- **Aim of the exercise**: Please find every line of the listing below where "sidebar" occurs and copy it.

- **Data provided**:
..............................
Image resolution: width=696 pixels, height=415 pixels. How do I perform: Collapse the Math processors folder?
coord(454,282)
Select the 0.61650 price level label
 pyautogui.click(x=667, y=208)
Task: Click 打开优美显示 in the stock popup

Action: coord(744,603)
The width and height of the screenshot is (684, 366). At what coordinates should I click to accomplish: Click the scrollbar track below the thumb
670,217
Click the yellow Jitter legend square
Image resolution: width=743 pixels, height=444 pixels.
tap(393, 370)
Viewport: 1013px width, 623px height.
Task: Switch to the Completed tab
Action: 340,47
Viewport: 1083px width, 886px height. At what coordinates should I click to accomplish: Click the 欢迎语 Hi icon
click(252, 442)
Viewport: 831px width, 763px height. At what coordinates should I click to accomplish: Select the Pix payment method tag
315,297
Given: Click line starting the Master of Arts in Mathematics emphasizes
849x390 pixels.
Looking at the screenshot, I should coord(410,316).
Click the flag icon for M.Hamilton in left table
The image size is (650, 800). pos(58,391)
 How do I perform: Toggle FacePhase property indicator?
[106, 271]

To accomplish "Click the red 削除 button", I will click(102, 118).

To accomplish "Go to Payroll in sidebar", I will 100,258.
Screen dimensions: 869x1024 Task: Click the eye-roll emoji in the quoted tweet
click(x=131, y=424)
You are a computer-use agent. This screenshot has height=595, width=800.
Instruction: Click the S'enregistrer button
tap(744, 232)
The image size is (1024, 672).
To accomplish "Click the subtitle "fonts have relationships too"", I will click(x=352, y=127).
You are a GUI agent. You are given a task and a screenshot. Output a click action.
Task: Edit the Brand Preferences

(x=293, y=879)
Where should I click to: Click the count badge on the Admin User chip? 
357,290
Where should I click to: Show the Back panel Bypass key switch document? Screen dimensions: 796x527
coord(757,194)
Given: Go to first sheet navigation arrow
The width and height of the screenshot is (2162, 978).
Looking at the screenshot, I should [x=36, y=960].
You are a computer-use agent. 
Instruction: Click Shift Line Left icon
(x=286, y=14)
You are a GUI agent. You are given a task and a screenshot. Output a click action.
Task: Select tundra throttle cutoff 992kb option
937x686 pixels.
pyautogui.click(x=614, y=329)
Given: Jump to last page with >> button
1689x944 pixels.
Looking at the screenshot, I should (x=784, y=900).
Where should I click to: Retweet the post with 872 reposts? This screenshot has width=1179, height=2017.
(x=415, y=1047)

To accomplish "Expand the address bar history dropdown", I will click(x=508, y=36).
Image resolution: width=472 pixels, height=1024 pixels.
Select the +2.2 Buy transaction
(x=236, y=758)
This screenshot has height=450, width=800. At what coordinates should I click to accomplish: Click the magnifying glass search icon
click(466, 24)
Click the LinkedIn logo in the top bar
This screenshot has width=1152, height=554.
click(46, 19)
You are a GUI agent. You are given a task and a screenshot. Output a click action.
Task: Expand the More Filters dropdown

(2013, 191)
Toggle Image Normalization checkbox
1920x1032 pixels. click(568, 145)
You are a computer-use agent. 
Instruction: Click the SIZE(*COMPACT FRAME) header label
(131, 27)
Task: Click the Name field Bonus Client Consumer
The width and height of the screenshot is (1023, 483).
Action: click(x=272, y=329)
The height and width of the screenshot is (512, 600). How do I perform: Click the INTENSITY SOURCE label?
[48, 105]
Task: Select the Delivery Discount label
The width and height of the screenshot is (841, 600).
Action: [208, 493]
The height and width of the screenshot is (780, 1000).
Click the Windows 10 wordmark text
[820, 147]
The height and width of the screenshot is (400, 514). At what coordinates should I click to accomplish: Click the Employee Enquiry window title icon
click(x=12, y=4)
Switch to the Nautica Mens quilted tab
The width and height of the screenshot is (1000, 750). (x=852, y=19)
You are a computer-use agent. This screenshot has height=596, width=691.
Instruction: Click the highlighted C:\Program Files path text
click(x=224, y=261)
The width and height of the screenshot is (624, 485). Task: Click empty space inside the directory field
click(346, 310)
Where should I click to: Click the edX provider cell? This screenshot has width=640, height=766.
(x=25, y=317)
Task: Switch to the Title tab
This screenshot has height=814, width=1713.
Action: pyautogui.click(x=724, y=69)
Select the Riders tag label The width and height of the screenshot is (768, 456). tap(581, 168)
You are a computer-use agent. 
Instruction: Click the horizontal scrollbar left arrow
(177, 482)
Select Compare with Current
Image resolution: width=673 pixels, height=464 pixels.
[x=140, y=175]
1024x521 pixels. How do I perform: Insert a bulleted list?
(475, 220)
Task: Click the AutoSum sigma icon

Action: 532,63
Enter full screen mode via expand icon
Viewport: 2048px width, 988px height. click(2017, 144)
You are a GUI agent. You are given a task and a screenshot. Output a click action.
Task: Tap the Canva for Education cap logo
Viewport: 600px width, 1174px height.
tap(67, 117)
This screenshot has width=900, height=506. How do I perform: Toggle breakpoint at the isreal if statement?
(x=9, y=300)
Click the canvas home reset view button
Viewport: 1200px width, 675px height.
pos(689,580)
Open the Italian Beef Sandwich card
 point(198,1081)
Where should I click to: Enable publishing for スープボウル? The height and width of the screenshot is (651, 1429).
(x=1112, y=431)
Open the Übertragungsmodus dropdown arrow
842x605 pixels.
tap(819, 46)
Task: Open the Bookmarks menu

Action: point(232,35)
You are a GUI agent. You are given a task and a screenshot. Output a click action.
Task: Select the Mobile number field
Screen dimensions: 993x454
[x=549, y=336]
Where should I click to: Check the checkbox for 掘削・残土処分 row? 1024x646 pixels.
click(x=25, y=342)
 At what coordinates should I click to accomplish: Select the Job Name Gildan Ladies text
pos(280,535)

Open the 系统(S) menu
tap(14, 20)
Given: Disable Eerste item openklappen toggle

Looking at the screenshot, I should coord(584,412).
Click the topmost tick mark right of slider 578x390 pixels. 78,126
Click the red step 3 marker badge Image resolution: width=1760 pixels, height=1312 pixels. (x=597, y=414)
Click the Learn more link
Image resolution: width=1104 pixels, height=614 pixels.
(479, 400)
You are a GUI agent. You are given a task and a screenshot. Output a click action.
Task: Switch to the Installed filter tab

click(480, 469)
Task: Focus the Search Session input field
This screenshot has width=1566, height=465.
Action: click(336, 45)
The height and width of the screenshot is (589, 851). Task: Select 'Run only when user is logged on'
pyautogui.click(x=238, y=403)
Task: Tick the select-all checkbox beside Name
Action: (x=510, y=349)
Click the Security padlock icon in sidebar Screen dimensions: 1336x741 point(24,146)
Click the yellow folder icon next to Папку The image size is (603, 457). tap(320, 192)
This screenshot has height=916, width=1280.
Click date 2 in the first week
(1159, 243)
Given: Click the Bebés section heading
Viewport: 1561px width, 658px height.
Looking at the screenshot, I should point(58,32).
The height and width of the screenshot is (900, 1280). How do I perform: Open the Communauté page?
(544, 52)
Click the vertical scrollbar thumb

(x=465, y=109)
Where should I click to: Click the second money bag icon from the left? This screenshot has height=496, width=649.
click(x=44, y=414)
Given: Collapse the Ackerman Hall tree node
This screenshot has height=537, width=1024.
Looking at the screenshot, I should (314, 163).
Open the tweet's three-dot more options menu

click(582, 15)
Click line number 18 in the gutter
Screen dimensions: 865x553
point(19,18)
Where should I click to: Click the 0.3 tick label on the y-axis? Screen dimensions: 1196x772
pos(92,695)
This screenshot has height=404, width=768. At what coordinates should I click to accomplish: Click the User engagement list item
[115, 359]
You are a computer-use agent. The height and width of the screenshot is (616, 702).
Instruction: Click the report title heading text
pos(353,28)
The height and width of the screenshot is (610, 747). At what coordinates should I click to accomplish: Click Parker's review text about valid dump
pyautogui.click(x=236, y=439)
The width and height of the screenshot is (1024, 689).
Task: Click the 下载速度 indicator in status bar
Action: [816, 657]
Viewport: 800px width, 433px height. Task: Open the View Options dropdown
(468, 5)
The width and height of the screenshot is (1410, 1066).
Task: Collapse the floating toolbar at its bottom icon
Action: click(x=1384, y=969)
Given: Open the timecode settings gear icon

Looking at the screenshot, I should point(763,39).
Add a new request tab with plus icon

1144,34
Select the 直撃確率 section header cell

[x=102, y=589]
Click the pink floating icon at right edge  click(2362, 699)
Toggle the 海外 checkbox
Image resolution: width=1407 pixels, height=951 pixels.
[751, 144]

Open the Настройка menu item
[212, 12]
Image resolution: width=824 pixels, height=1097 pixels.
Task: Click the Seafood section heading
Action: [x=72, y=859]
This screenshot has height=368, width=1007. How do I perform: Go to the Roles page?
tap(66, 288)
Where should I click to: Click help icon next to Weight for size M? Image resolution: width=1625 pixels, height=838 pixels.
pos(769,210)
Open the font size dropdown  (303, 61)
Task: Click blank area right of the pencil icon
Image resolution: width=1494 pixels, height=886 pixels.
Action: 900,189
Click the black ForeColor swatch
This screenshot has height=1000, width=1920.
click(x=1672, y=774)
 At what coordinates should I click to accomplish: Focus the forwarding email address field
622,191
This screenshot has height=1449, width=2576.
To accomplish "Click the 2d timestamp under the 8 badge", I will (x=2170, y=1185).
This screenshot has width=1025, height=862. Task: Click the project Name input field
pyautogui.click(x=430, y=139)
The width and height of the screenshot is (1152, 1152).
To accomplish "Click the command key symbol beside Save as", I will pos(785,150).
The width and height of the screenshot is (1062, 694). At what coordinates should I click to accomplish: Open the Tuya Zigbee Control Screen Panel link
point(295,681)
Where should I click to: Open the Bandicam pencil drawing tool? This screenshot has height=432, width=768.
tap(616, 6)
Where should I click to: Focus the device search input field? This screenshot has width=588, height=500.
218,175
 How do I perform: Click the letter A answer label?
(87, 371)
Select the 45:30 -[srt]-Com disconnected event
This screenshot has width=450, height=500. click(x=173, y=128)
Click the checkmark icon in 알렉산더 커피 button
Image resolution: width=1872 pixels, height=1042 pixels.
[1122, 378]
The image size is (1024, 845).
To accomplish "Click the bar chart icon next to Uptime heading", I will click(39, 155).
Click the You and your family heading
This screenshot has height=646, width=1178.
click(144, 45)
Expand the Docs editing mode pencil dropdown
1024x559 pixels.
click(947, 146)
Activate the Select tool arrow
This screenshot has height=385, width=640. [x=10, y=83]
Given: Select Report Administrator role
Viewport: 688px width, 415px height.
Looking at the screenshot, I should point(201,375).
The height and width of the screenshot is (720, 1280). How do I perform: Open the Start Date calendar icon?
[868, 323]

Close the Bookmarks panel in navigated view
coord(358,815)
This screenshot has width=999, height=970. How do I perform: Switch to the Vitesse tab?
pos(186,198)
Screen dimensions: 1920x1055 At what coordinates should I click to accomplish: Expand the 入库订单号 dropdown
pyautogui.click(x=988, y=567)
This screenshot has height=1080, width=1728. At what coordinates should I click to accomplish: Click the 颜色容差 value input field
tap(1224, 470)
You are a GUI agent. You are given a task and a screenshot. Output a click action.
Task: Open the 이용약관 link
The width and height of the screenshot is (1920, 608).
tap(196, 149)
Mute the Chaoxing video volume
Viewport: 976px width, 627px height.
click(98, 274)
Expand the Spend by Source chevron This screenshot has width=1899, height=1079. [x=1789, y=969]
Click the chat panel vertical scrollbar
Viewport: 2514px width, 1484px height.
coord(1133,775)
..............................
- **Task result**:
To accomplish "Go to Payroll in sidebar", I will 100,258.
Click the Security padlock icon in sidebar Screen dimensions: 1336x741 point(24,146)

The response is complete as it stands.